Power  /  Comparison

This Is Not the Senate the Framers Imagined

The Constitution originally provided for the selection of senators by state legislatures, but the 17th Amendment changed that, and with it, the Senate itself.

Alexander Hamilton called it—almost. In his essay “Federalist No. 65,” Hamilton recognized the possibility that the Senate’s judgment in an impeachment trial “will be regulated more by the comparative strength of parties, than by the real demonstrations of innocence or guilt.” He pushed that concern aside, though, and concluded that only the Senate was up to the task of conducting a presidential-impeachment trial with the “requisite neutrality.” No other body was “sufficiently dignified” and “sufficiently independent” to serve as a “fit depositary of this important trust.”

Hamilton’s confidence is hard to square with the Senate leadership’s own stated approach to the proceedings to come. Last month, Senate Majority Leader Mitch McConnell set off waves of indignation among Democrats and reportedly unsettled members of his own party when he announced that he would be working “in total coordination with the White House counsel's office" throughout the Senate impeachment trial process.

All of this is unfolding in an election year, against a backdrop of heavy pessimism about how political pressure will affect individual senators’ votes. No case has yet been presented and no evidence heard, but President Trump’s acquittal by the Senate is widely recognized as a foregone conclusion.

So what was Hamilton thinking? If he anticipated that partisanship could undermine the fairness of an impeachment trial, why did he—and the rest of the Founders—ultimately entrust the president’s conviction or acquittal to the Senate?

One answer is that today’s Senate is not the Senate of the Founders’ making. The Constitution originally provided for the selection of senators by their state legislatures, a measure that was intended to “keep down the turbulence of democracy,” as the Constitutional Convention delegate Gouverneur Morris of Pennsylvania put it. But thanks to the 17th Amendment, ratified in 1913, almost a century and a half after the Founding, senators are now chosen through direct election by the people of their states. This was not a technical tweak but a fundamental design change.
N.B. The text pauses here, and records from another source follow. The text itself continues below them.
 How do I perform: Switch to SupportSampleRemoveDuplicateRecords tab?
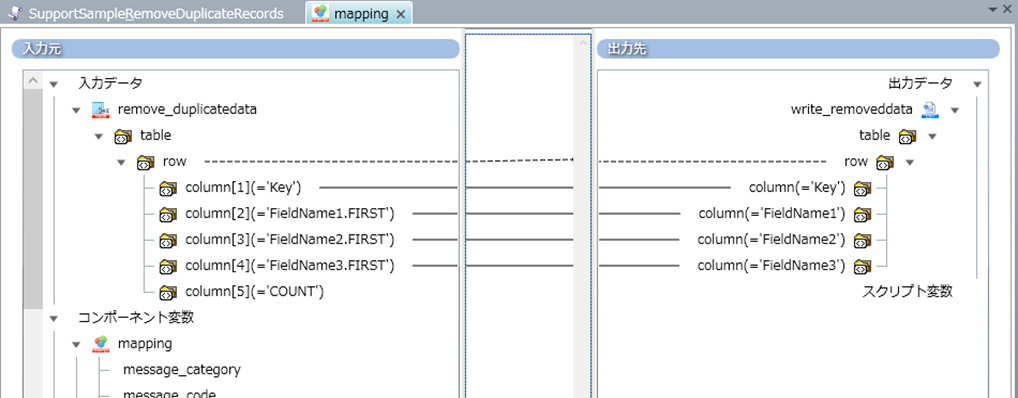click(147, 14)
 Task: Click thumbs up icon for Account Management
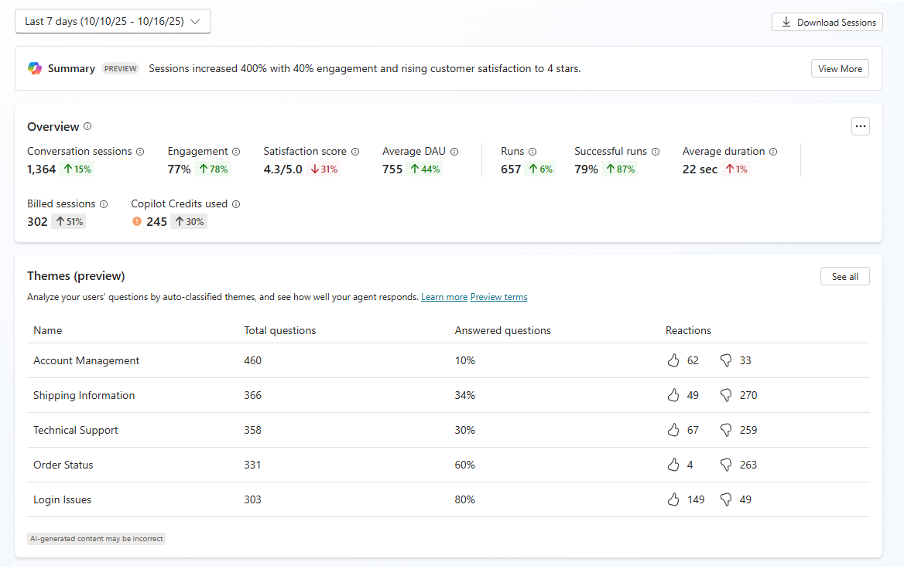[x=673, y=360]
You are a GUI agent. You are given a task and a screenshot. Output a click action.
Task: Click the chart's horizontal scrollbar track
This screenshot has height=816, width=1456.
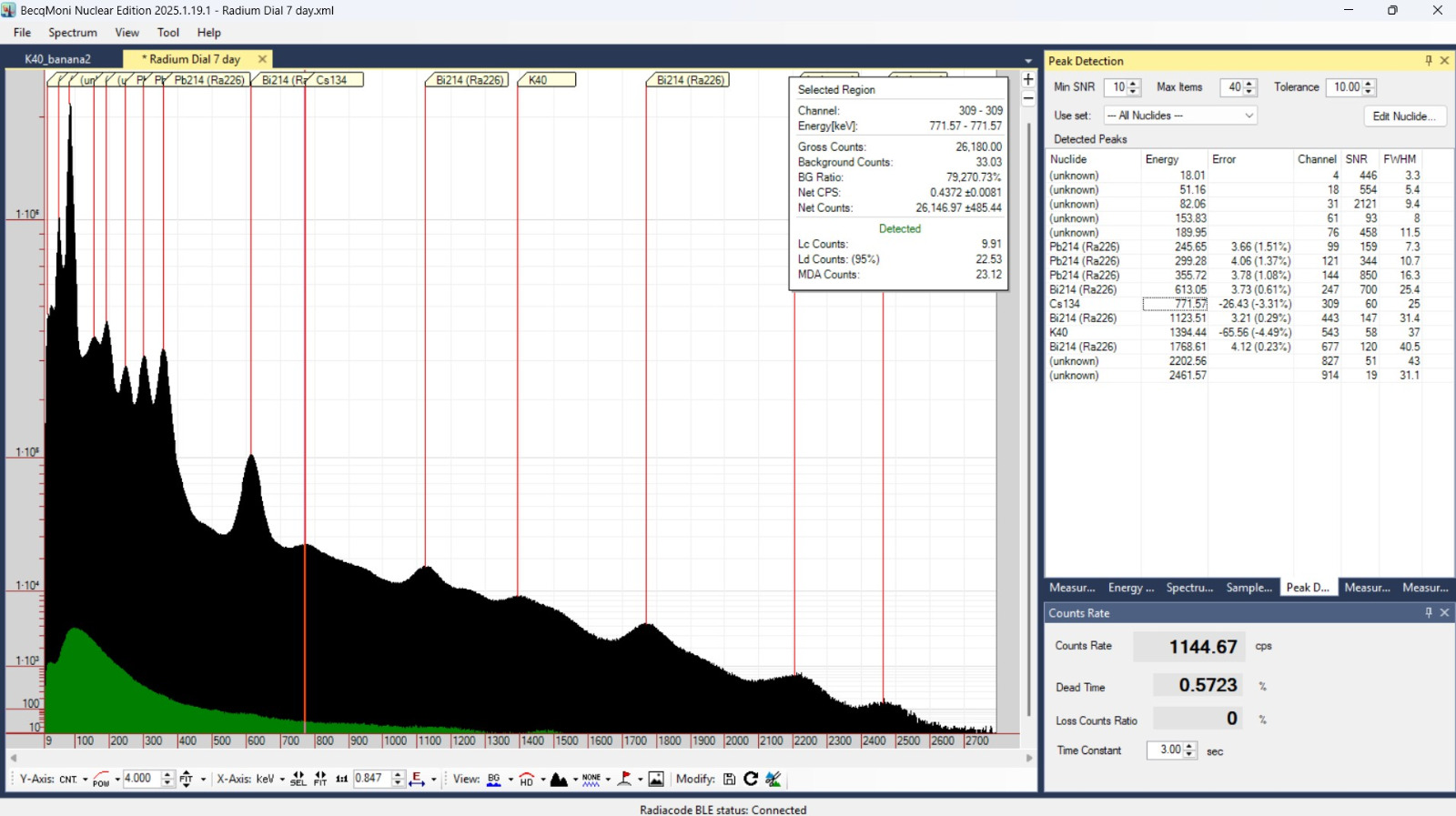(521, 757)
Those who lament the passage of the 17th Amendment—including Tea Party activists and sitting Republican Senators Mike Lee, of Utah, and Rand Paul, of Kentucky—have tended to focus on its disruption of the Founders’ grand vision for federalism, wherein power is divided between the national and state governments to protect state sovereignty, as well as to safeguard citizens from potential abuse by a single unchecked authority. As Roger Sherman, a convention delegate representing Connecticut, explained in a July 1789 letter to John Adams, the idea was that the “senators, being eligible by the legislatures of the several states, and dependent on them for reelection, will be vigilant in supporting their rights against infringement by the legislative or executive of the United States.”